32 jumps are 16kB for x and y-coordinate + 8 kB for their private keys (32 * 256bit = 8kB) + what else?
I use the following setting to prefer L1 cache as shared mem is not used. cudaDeviceSetCacheConfig(cudaFuncCachePreferL1); In constant mem: __device__ __constant__ uint64_t _0[] = { 0ULL,0ULL,0ULL,0ULL,0ULL };
__device__ __constant__ uint64_t _1[] = { 1ULL,0ULL,0ULL,0ULL,0ULL };
__device__ __constant__ uint64_t _P[] = { 0xFFFFFFFEFFFFFC2F,0xFFFFFFFFFFFFFFFF,0xFFFFFFFFFFFFFFFF,0xFFFFFFFFFFFFFFFF,0ULL };
__device__ __constant__ uint64_t MM64 = 0xD838091DD2253531; // 64bits lsb negative inverse of P (mod 2^64)
__device__ __constant__ uint64_t _O[] = { 0xBFD25E8CD0364141ULL,0xBAAEDCE6AF48A03BULL,0xFFFFFFFFFFFFFFFEULL,0xFFFFFFFFFFFFFFFFULL
__device__ __constant__ uint64_t jD[NB_JUMP][4];
__device__ __constant__ uint64_t jPx[NB_JUMP][4];
__device__ __constant__ uint64_t jPy[NB_JUMP][4];
I will definitely reduce jD to 128 bits in the next release, the less constant mem usage is better, there is 64Kb available but for L1 cache the lowest is the best.

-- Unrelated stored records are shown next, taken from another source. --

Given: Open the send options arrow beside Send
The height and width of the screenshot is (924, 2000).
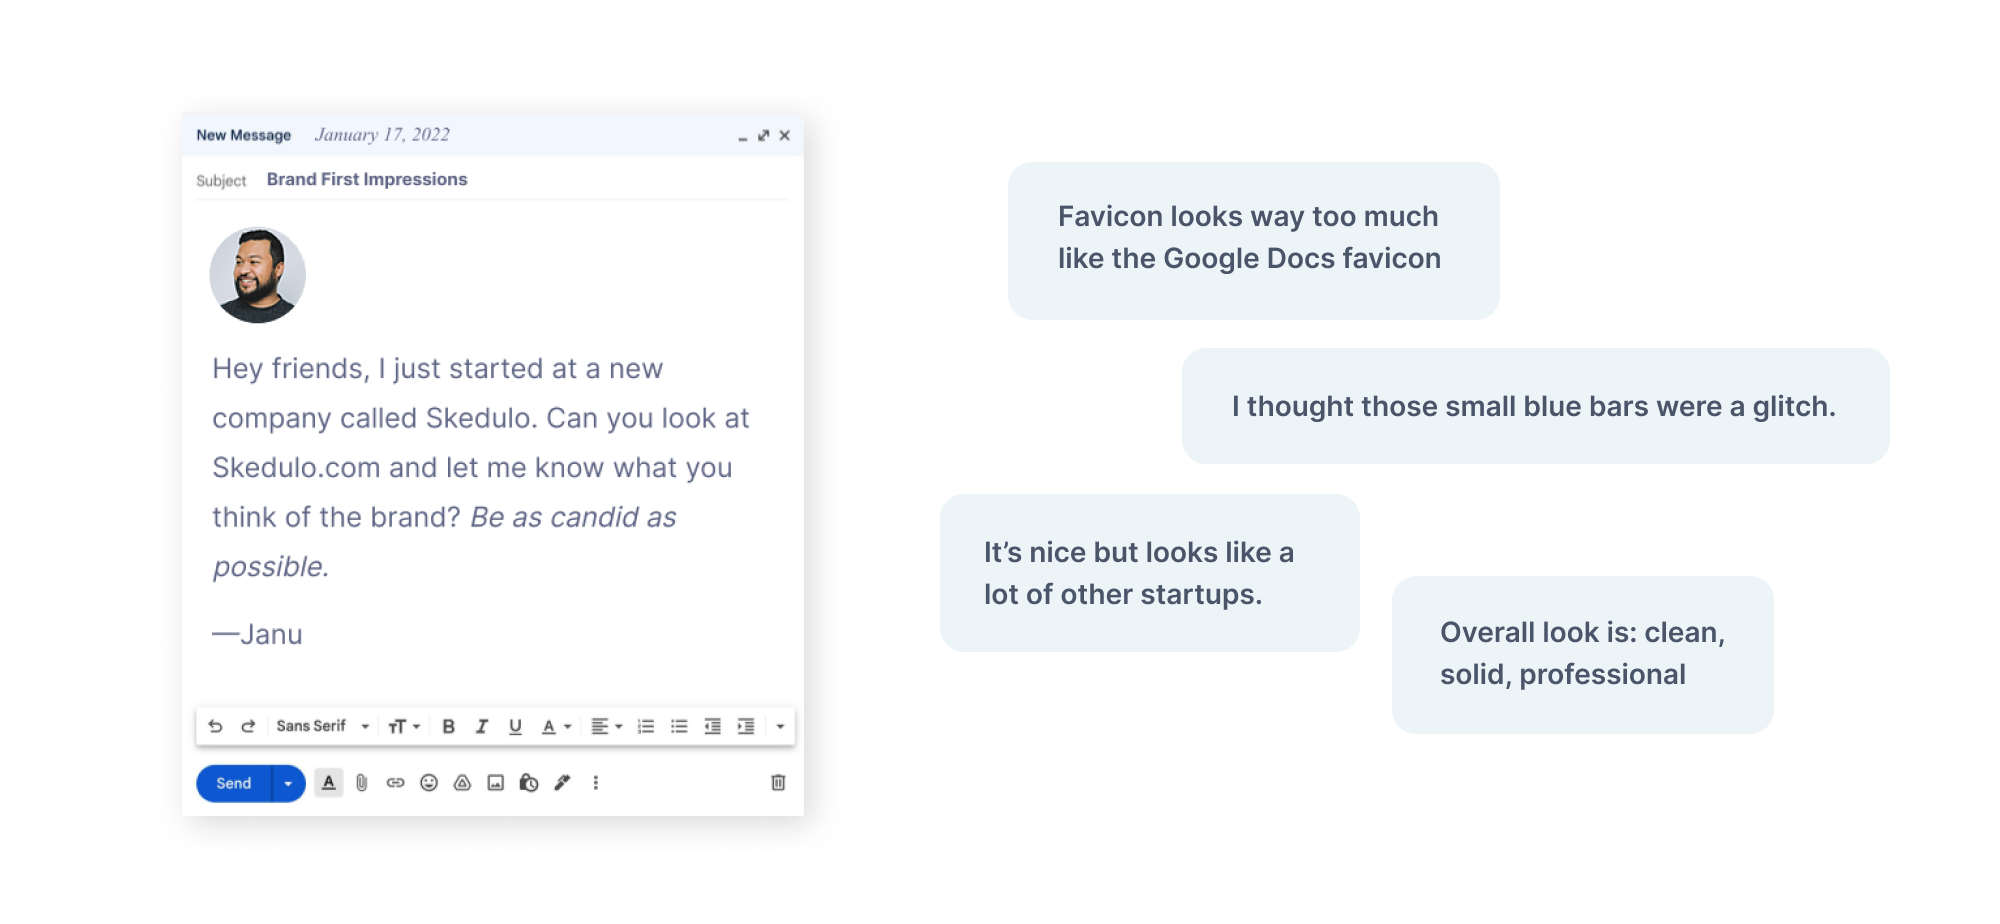Looking at the screenshot, I should [288, 783].
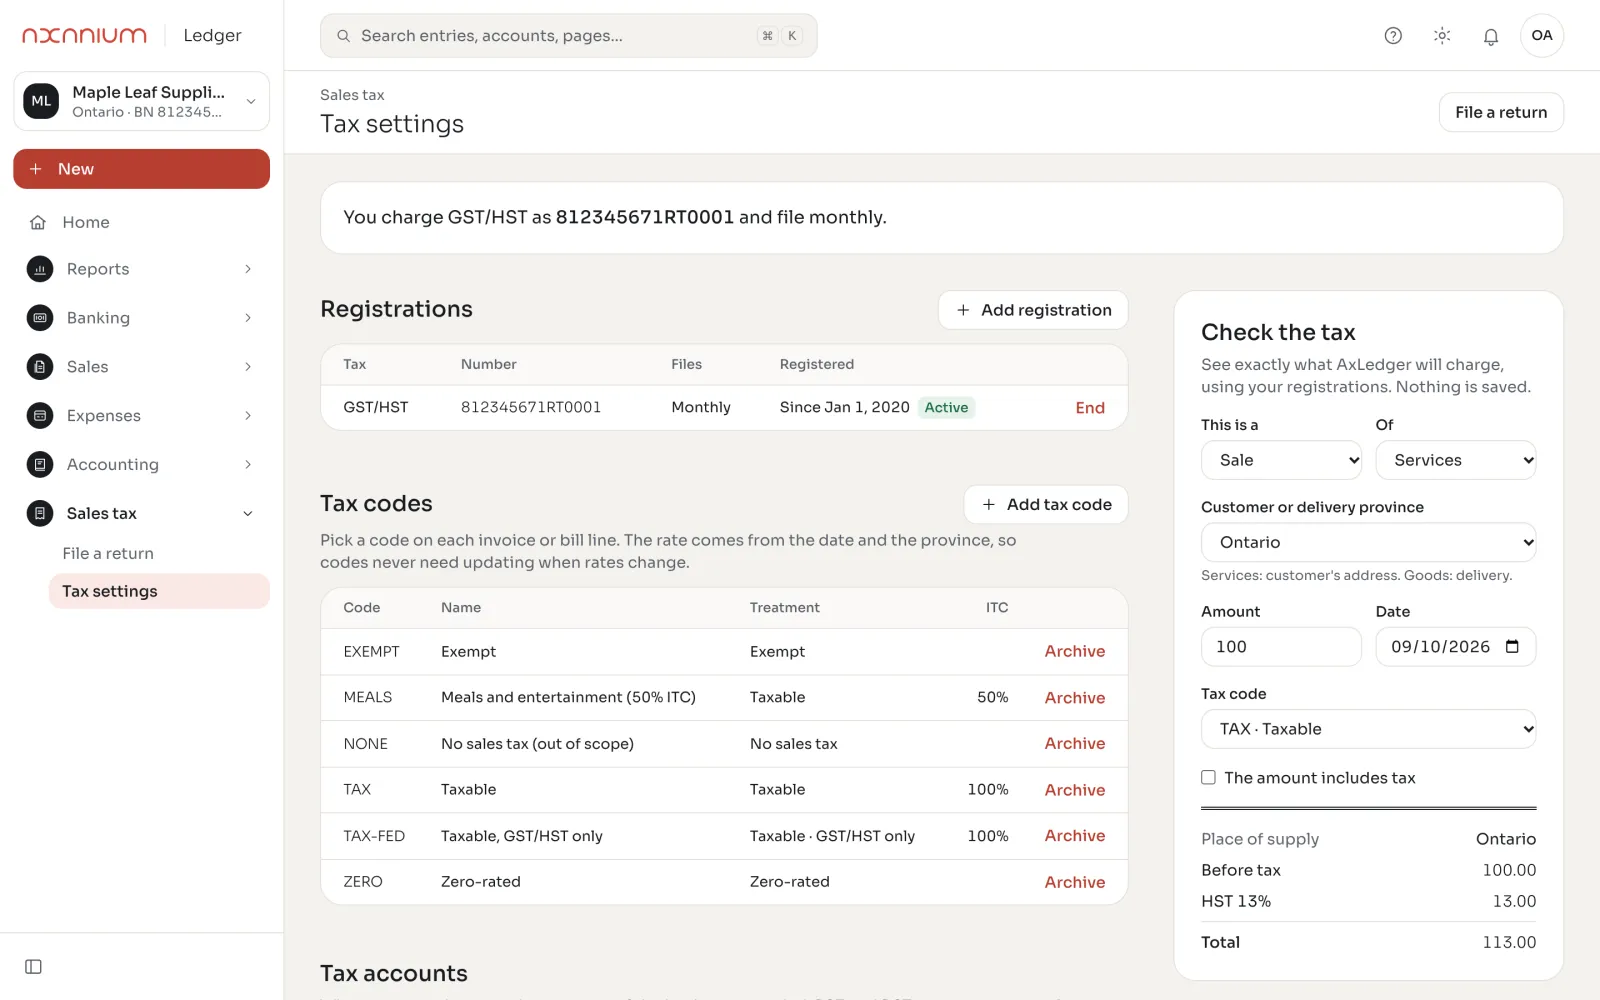Open the calendar picker in Date field
Viewport: 1600px width, 1000px height.
(x=1513, y=647)
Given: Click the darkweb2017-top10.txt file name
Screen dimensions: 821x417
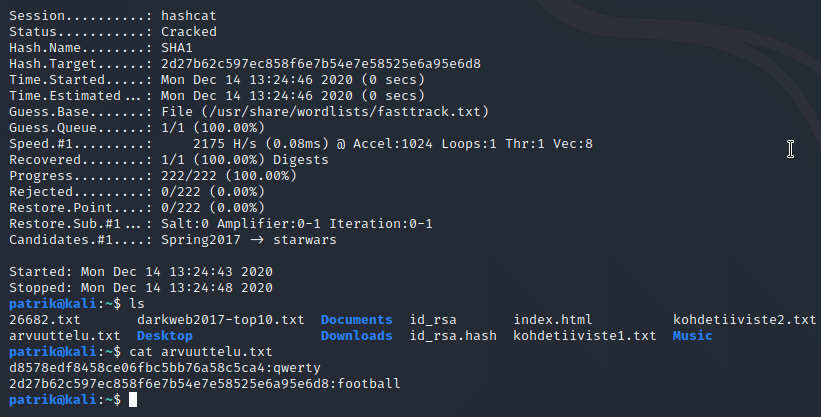Looking at the screenshot, I should (x=220, y=320).
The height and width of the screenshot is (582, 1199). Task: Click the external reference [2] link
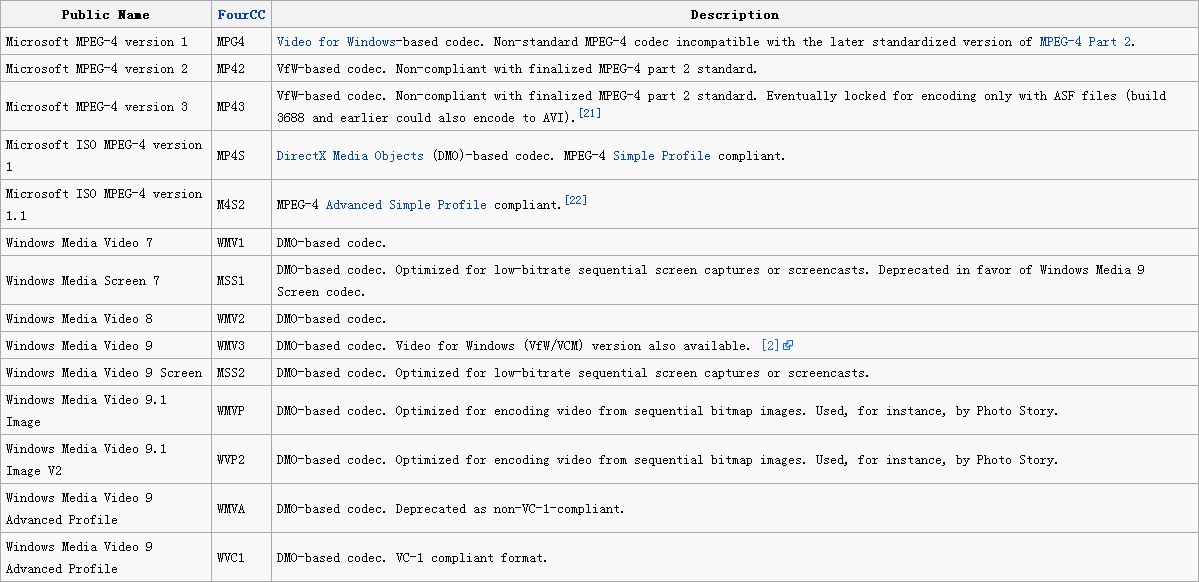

In that case best choice for solving keys is using CPU  Yes, this is true for small range (as written in the README). Great work!
Thanks For the #120, if you and Zielar use 2^30 kangaroos, you need to use a DP < 28.
Yes, we didn't launch the run yet, we will make our choice in the days to come. Small DP also increase needed mem. If you reduce k, you reduce the speed, then you have to reduce theta (DP).
Right. How many kangaroos run in parallel on a single V100 ? At wich speed?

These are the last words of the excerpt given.